## RECORDED DATA
########################################

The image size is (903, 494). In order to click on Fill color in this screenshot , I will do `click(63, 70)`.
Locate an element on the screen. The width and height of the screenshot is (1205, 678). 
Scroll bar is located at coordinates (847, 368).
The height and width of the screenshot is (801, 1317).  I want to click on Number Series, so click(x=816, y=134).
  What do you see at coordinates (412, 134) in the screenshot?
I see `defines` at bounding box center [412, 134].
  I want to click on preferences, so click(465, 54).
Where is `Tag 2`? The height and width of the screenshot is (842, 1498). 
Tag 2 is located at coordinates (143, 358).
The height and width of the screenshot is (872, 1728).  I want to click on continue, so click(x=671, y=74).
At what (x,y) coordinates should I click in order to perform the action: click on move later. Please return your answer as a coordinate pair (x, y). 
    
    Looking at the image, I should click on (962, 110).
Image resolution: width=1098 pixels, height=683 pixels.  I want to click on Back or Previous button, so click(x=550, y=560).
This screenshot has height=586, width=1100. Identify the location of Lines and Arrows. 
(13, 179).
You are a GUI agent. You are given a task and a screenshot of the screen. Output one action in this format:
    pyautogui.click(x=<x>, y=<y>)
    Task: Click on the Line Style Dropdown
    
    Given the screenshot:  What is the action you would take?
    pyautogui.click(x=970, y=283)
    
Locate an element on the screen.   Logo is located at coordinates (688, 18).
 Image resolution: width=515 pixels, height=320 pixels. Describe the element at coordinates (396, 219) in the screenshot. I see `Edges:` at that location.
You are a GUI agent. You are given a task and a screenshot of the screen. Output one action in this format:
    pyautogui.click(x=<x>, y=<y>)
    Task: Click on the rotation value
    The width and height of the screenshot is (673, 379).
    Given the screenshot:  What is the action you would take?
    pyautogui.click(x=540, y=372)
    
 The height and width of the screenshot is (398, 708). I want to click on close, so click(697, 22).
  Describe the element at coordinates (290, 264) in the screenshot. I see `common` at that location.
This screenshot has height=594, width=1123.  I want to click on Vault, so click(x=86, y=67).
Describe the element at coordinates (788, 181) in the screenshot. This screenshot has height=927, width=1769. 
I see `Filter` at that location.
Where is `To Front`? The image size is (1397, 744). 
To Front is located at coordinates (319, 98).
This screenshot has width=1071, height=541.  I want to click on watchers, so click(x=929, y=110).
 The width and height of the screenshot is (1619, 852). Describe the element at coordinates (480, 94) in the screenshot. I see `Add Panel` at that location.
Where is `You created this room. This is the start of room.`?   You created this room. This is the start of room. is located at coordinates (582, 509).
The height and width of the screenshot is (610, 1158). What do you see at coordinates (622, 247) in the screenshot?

########################################

## GIVEN EXERCISE
Copy all of the entries above without changing a single character.

## REPLY
The image size is (903, 494). In order to click on Fill color in this screenshot , I will do `click(63, 70)`.
Locate an element on the screen. The width and height of the screenshot is (1205, 678). 
Scroll bar is located at coordinates (847, 368).
The height and width of the screenshot is (801, 1317).  I want to click on Number Series, so click(x=816, y=134).
  What do you see at coordinates (412, 134) in the screenshot?
I see `defines` at bounding box center [412, 134].
  I want to click on preferences, so click(465, 54).
Where is `Tag 2`? The height and width of the screenshot is (842, 1498). 
Tag 2 is located at coordinates (143, 358).
The height and width of the screenshot is (872, 1728).  I want to click on continue, so click(x=671, y=74).
At what (x,y) coordinates should I click in order to perform the action: click on move later. Please return your answer as a coordinate pair (x, y). 
    
    Looking at the image, I should click on (962, 110).
Image resolution: width=1098 pixels, height=683 pixels.  I want to click on Back or Previous button, so click(x=550, y=560).
This screenshot has height=586, width=1100. Identify the location of Lines and Arrows. 
(13, 179).
You are a GUI agent. You are given a task and a screenshot of the screen. Output one action in this format:
    pyautogui.click(x=<x>, y=<y>)
    Task: Click on the Line Style Dropdown
    
    Given the screenshot:  What is the action you would take?
    pyautogui.click(x=970, y=283)
    
Locate an element on the screen.   Logo is located at coordinates (688, 18).
 Image resolution: width=515 pixels, height=320 pixels. Describe the element at coordinates (396, 219) in the screenshot. I see `Edges:` at that location.
You are a GUI agent. You are given a task and a screenshot of the screen. Output one action in this format:
    pyautogui.click(x=<x>, y=<y>)
    Task: Click on the rotation value
    The width and height of the screenshot is (673, 379).
    Given the screenshot:  What is the action you would take?
    pyautogui.click(x=540, y=372)
    
 The height and width of the screenshot is (398, 708). I want to click on close, so click(697, 22).
  Describe the element at coordinates (290, 264) in the screenshot. I see `common` at that location.
This screenshot has height=594, width=1123.  I want to click on Vault, so click(x=86, y=67).
Describe the element at coordinates (788, 181) in the screenshot. This screenshot has height=927, width=1769. 
I see `Filter` at that location.
Where is `To Front`? The image size is (1397, 744). 
To Front is located at coordinates (319, 98).
This screenshot has width=1071, height=541.  I want to click on watchers, so click(x=929, y=110).
 The width and height of the screenshot is (1619, 852). Describe the element at coordinates (480, 94) in the screenshot. I see `Add Panel` at that location.
Where is `You created this room. This is the start of room.`?   You created this room. This is the start of room. is located at coordinates (582, 509).
The height and width of the screenshot is (610, 1158). What do you see at coordinates (622, 247) in the screenshot?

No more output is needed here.